Omit the pictures, then reproduce exactly the line bearing "Where should I" and every line after it up to and including the last line of the entries below.

Data extracted from a collection
● ● ● ●
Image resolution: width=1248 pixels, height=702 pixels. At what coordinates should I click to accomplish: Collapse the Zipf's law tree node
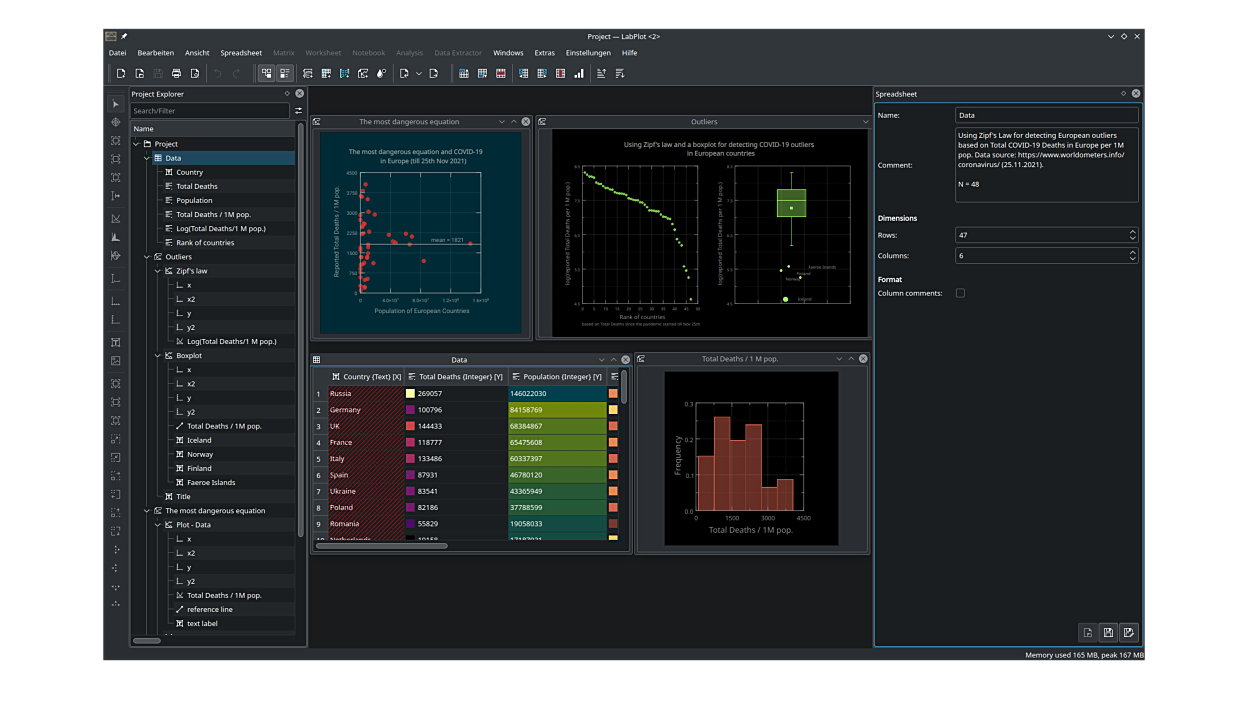coord(158,271)
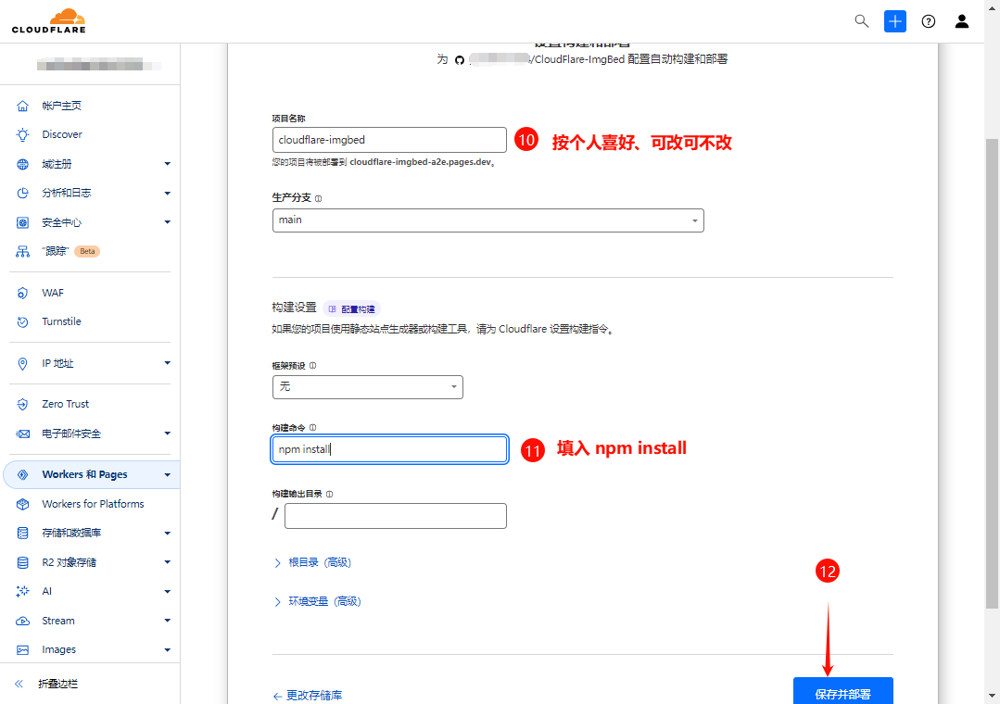Click the info icon beside 生产分支
The width and height of the screenshot is (1000, 704).
tap(319, 198)
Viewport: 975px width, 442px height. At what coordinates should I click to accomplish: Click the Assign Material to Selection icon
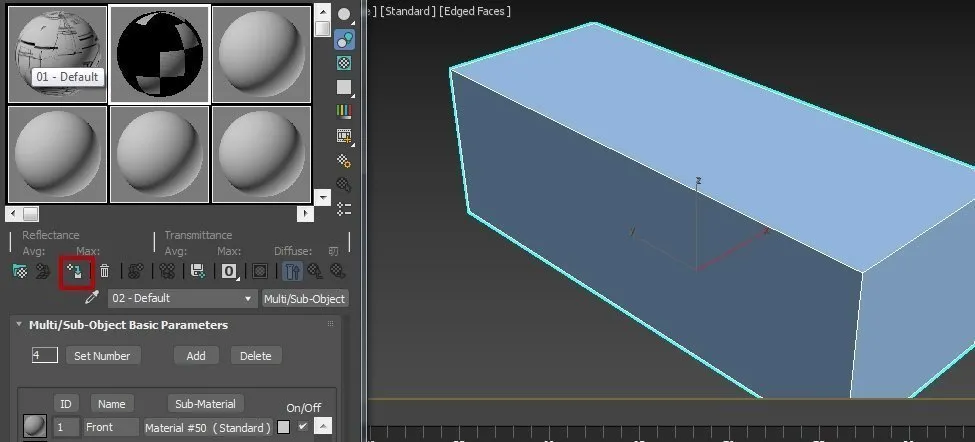pos(75,271)
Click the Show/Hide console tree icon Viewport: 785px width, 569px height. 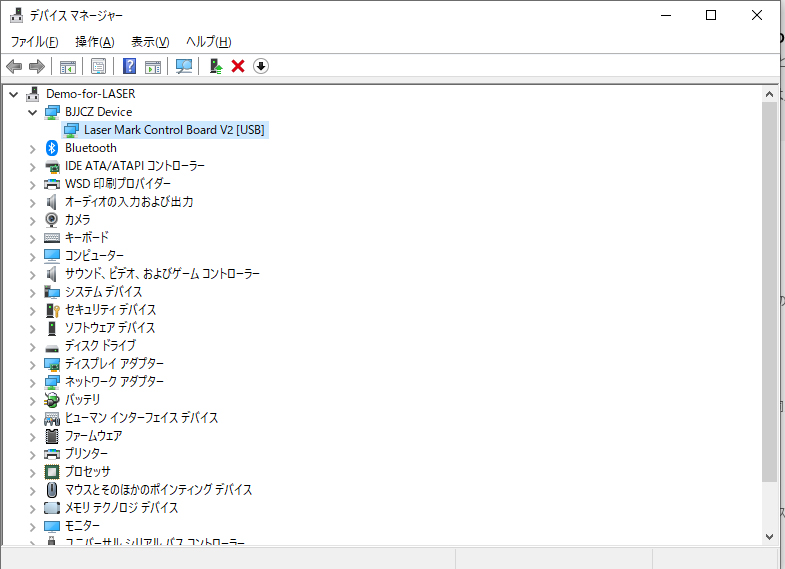coord(68,66)
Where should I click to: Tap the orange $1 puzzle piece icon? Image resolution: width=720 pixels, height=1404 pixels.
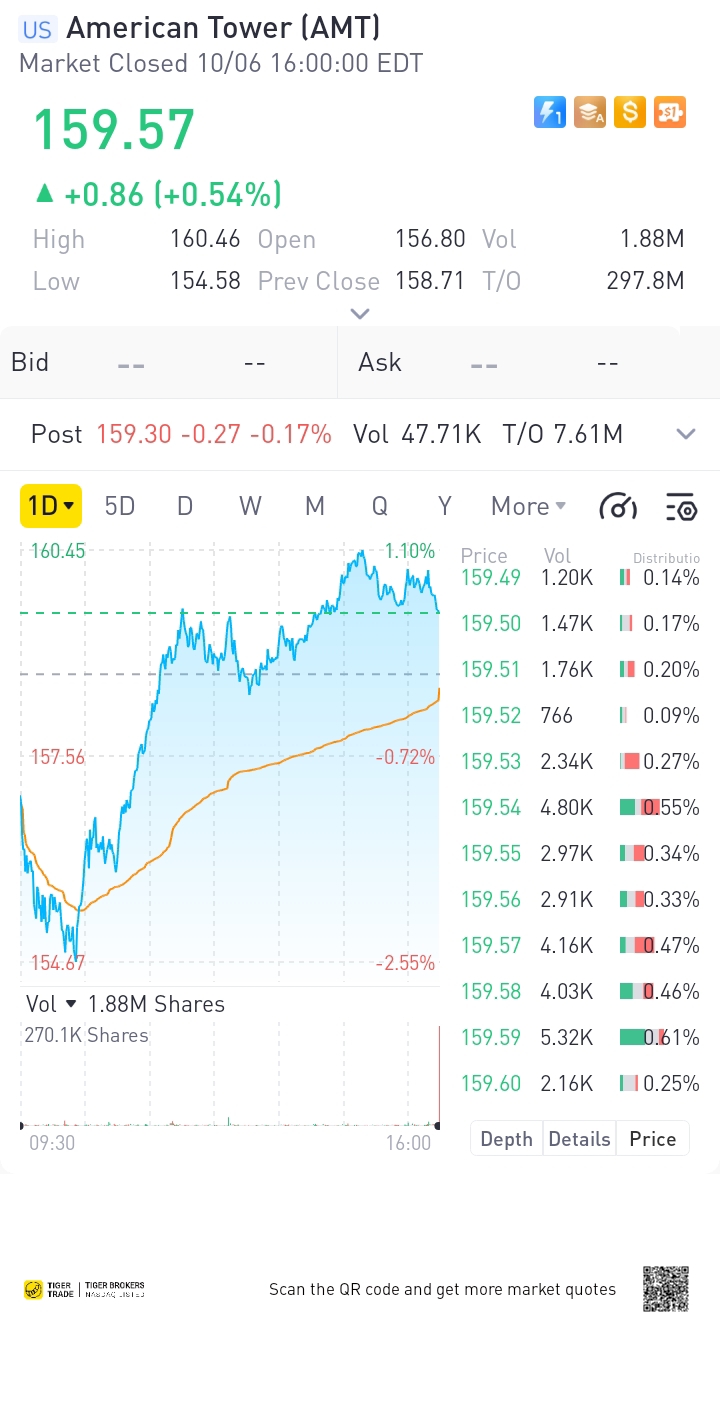coord(669,112)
● ● ● ●
> [Output for this task]
Where should I click to: Tap the orange $1 puzzle piece icon? Image resolution: width=720 pixels, height=1404 pixels.
coord(669,112)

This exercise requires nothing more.